- Assigned task:
Everything from the line containing "Given: Jump to View First Unread" through the last line of the entries needs to be repeated exactly. Pictures must be left out.
▼▼▼
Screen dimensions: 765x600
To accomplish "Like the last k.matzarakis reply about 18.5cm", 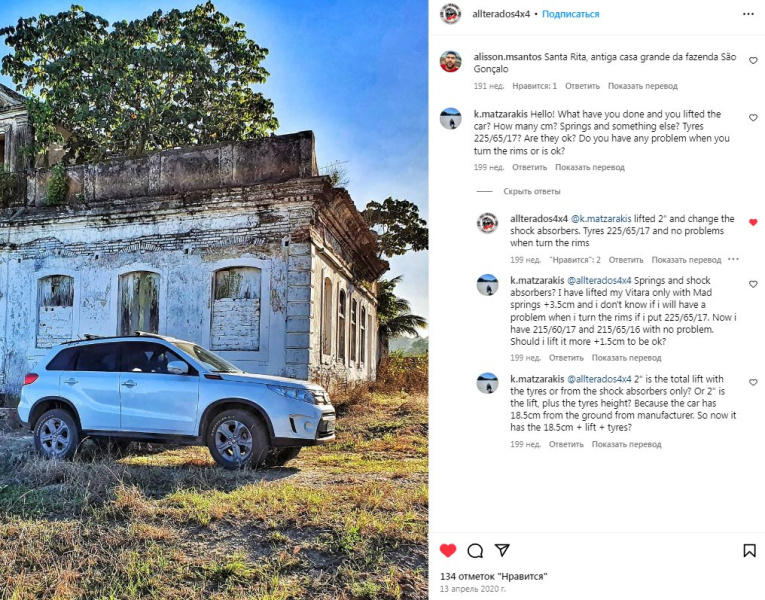I will click(753, 382).
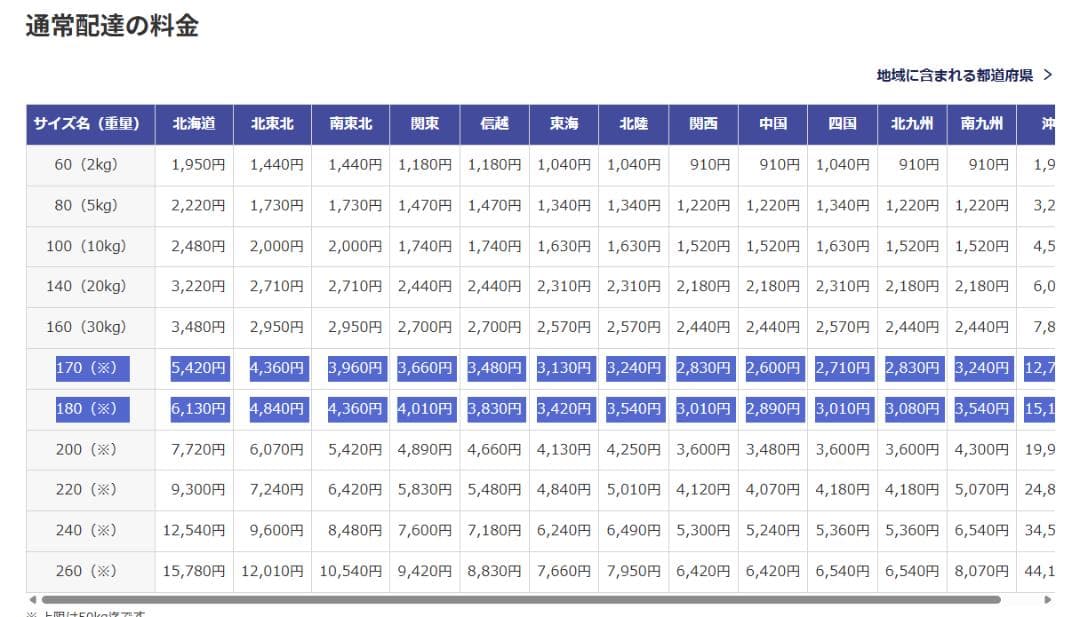This screenshot has height=617, width=1080.
Task: Click the 通常配達の料金 heading
Action: pyautogui.click(x=112, y=26)
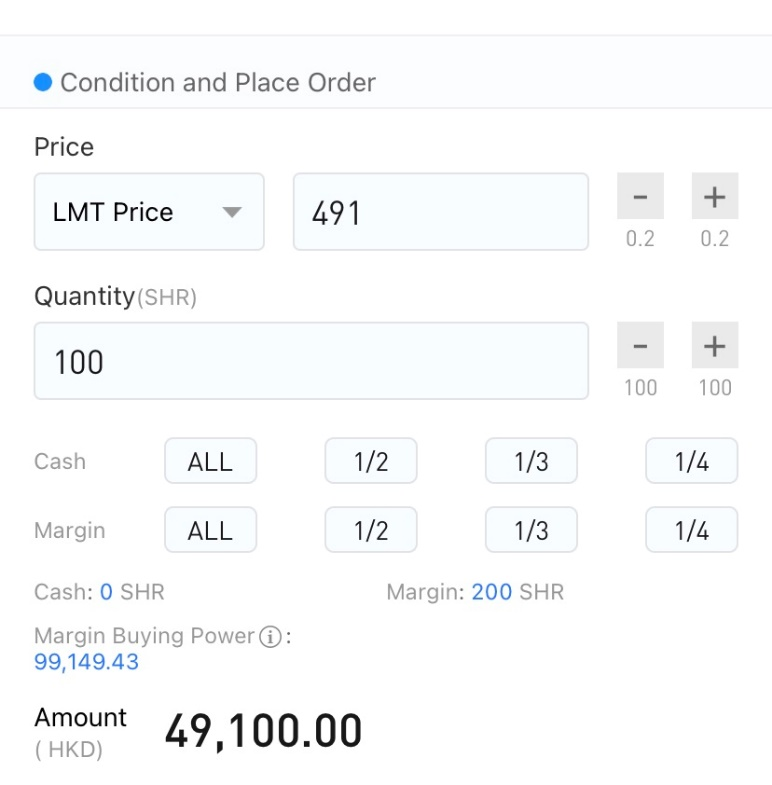Open the LMT Price dropdown
The height and width of the screenshot is (785, 772).
(x=149, y=211)
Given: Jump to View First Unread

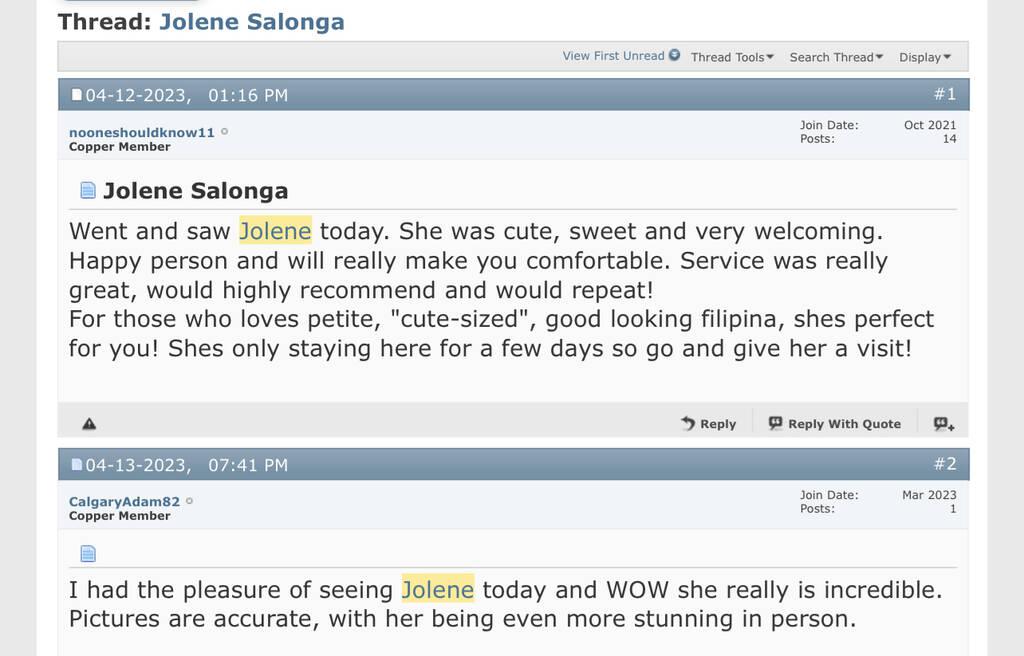Looking at the screenshot, I should (x=613, y=56).
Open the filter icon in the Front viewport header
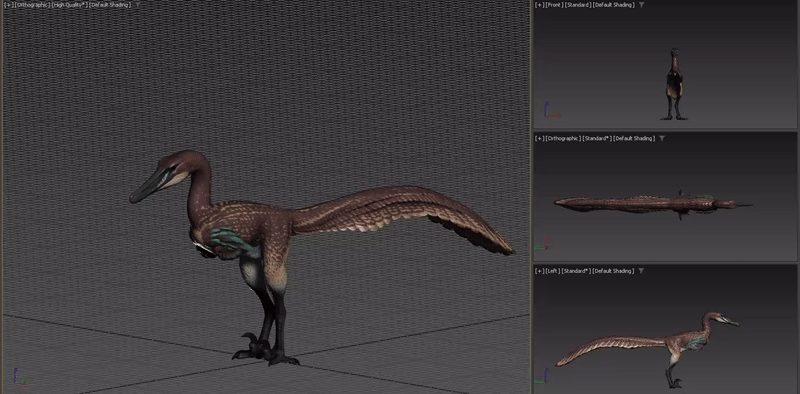800x394 pixels. point(641,5)
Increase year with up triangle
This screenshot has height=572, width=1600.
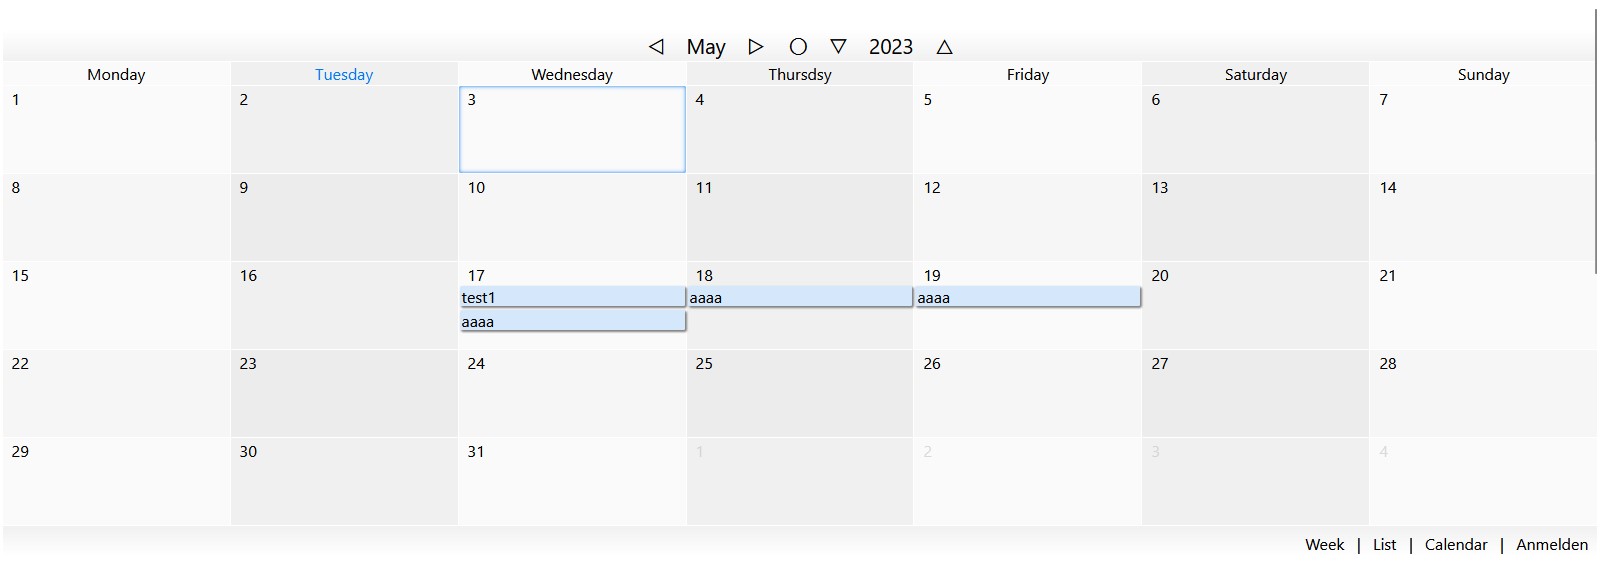click(x=944, y=47)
▲▲▲
- Output below:
Given: Jump to View First Unread

Looking at the screenshot, I should (x=613, y=56).
Open the filter icon in the Front viewport header
800x394 pixels. point(641,5)
Increase year with up triangle
This screenshot has height=572, width=1600.
click(x=944, y=47)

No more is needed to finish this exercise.